Segment Open

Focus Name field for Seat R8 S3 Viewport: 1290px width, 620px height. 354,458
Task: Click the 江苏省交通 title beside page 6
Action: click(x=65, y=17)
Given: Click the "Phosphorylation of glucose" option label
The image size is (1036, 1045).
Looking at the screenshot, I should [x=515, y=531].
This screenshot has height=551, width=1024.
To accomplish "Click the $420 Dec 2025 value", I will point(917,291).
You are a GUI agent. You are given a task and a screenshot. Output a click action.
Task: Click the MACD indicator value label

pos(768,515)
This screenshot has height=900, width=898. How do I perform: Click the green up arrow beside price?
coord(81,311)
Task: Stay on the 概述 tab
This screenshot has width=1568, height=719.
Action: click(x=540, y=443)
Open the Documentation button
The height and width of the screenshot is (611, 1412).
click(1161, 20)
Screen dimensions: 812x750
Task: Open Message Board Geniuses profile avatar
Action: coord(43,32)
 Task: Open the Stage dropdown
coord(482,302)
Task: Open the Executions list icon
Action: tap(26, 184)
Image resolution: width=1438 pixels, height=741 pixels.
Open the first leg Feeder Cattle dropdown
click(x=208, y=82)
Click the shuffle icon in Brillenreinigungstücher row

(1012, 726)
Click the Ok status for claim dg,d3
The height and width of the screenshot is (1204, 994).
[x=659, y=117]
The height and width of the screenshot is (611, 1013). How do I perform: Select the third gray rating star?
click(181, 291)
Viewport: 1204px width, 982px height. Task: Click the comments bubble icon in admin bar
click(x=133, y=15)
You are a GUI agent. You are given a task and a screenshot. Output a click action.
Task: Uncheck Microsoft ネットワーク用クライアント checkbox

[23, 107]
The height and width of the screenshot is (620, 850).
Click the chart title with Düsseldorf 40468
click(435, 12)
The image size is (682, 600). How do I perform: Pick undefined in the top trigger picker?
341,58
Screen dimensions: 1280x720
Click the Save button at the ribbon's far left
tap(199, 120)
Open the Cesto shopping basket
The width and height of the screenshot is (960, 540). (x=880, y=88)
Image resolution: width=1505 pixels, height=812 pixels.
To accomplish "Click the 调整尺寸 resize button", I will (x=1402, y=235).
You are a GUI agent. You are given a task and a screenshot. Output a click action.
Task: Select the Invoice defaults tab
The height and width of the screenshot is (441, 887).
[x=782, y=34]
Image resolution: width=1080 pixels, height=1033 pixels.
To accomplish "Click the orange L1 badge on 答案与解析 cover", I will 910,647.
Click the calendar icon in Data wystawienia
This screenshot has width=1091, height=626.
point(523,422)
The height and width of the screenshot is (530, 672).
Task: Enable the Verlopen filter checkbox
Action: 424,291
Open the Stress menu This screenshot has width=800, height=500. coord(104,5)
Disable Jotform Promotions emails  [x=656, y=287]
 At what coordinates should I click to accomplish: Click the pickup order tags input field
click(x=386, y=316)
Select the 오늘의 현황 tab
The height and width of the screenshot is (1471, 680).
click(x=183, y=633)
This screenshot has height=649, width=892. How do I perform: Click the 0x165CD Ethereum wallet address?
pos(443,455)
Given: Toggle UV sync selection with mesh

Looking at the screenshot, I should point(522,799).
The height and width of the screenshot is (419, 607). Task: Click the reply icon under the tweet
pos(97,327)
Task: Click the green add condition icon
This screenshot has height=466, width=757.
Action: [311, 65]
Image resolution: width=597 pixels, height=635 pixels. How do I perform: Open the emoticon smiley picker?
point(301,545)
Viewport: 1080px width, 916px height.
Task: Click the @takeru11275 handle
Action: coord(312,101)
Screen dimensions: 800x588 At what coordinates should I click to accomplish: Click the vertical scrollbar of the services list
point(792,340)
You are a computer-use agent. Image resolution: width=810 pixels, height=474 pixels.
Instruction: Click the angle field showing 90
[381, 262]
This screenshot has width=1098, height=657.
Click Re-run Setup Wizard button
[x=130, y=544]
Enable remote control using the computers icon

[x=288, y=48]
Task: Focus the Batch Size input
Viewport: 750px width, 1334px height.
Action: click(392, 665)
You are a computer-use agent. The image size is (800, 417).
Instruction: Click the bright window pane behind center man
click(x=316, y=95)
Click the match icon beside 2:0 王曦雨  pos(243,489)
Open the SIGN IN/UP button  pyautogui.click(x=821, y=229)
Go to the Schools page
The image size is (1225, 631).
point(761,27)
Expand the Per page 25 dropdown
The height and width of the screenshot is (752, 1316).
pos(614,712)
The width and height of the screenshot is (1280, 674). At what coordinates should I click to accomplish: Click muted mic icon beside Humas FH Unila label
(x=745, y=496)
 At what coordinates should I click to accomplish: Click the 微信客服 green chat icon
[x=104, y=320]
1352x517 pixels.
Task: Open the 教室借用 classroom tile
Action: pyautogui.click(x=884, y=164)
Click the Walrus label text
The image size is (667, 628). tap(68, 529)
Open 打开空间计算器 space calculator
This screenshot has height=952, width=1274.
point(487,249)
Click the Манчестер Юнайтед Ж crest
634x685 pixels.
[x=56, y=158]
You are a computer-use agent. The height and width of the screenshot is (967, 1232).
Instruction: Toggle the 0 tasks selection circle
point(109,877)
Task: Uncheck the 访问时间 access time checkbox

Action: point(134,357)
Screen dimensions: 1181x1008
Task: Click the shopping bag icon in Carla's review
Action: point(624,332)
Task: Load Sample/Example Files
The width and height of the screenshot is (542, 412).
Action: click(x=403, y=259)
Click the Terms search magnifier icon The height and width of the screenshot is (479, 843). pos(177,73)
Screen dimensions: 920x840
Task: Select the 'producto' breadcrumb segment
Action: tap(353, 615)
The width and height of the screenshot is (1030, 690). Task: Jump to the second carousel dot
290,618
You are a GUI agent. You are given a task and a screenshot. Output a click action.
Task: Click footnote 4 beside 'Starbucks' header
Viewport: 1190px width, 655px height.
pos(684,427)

Segment Closed

* THE TASK: The required output is the set of lines from the first line of the data through the line that contains "Given: Click the", transcribed exactly.

* ANSWER TO THIS EXERCISE:
Focus Name field for Seat R8 S3 Viewport: 1290px width, 620px height. 354,458
Task: Click the 江苏省交通 title beside page 6
Action: click(x=65, y=17)
Given: Click the "Phosphorylation of glucose" option label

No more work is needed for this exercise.